Je lui raconte ma journée et je n’omets sincèrement aucun détail.

« Pourquoi ne m’en as-tu pas parlé avant, Rem? J’aurais tout fait pour t’aider », me dit-elle. « Je ne voulais pas que tu aies à t’inquiéter du drame de ta folle fille diabétique. » Je lui dis cela d’une voix tendue. « Rem, me dit-elle doucement, tu n’es pas ma fille diabétique », en simulant des guillemets avec ses doigts dans les airs. « Que veux-tu dire? Bien sûr que je le suis », que je lui réponds.

« Tu n’as pas compris, n’est-ce pas? » dit-elle. Je secoue la tête. « Tu as le diabète, mais tu n’es pas le diabète », m’explique-t-elle.

 « Tu n’es pas ma fille diabétique, me dit-elle. Tu es ma fille forte, courageuse et passionnée et le diabète n’est qu’une partie de ce que tu vis, Rem, ce n’est pas ton identité », me dit-elle calmement.

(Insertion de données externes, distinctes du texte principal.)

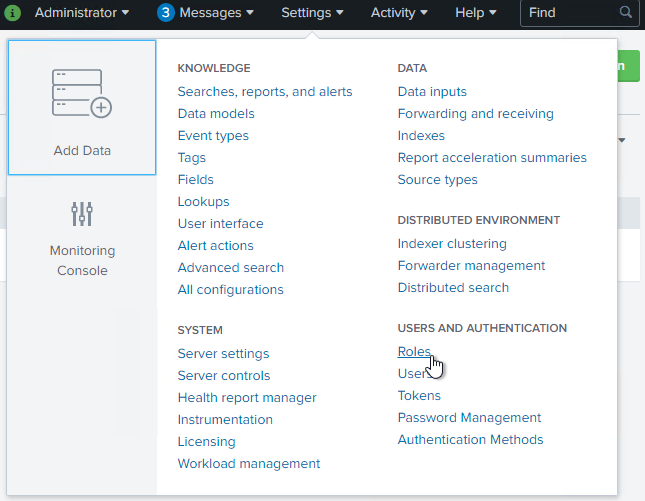Open Authentication Methods page
The image size is (645, 501).
(x=470, y=440)
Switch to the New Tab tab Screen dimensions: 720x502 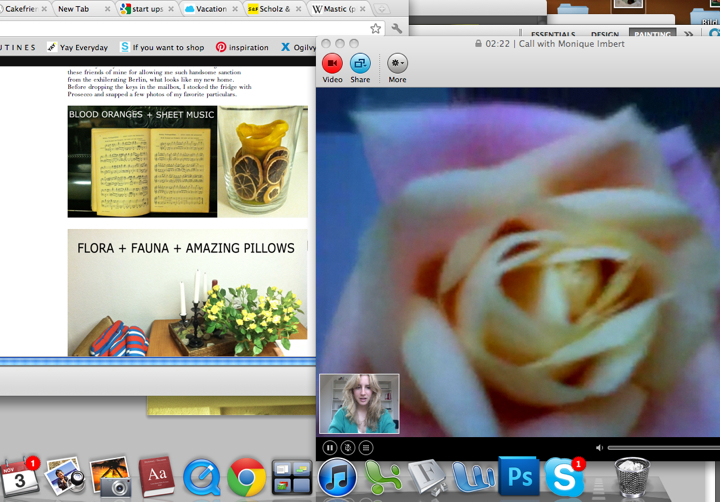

 « Ce que j’essaie de te dire, c’est que ce que tu vis ne te définit pas. Ton vécu ajoute à ton identité, il aide à te construire. Pour toi, Rem, ton vécu est que tu es actuellement une adolescente atteinte de diabète de type 1. Ce n’est pas qui tu es. Tu es forte, drôle, intelligente et magnifique », dit-elle.

« Je suppose, mais c’est tellement difficile à vivre. Quand je ne pense pas à tout le stress du secondaire, je pense au fait que je serai toujours à part en raison de cette maladie ». Je pleure. « Il est difficile de sortir et d’avoir une vie d’adolescente normale quand tu as toujours des aiguilles et un jus de pomme dans ta poche arrière. Je n’ai pas eu le droit d’aller dormir chez mes copines avant l’âge de 12 ans et d’avoir appris à m’injecter moi-même l’insuline. Je ne peux pas sortir et aller faire la fête avec mes amis parce que si quelque chose m’arrive et que personne ne sait comment réagir, qu’est-ce qui se passera? Je cours un plus grand risque de devenir aveugle ou de vivre une dépression. Maman, c’est dur, je sais que je vais mourir avant tous mes amis ».

« Je sais que c’est difficile et je ne peux même pas imaginer tout ce que tu ressens. Par ailleurs, personne n’est à l’abri des difficultés dans la vie. Toi, tu as celles-là. Je sais que c’est difficile et que cela peut être insupportable, mais je sais aussi que tu es très forte. Vis les journées une à la fois, célèbre les bonnes et ne ressasse pas les mauvaises. Tu peux laisser la maladie t’atteindre ou tu peux aussi la combattre et vivre ta vie. Je ne peux décider pour toi, mais écoute-moi lorsque je te dis que tu es plus que cette maladie », me dit-elle les larmes aux yeux.

Je me couche ce soir-là, rassurée. Je dois changer mon attitude, je sais que les mauvais jours, c’est plate, mais je dois avancer un jour à la fois. Je m’endors ce soir-là, fière de moi. Je sais que ça va aller.

J’ouvre les yeux au son de la sonnerie : “00:00, test de glycémie”. Je lève les yeux au ciel, je me dis “rebelote” et souris intérieurement.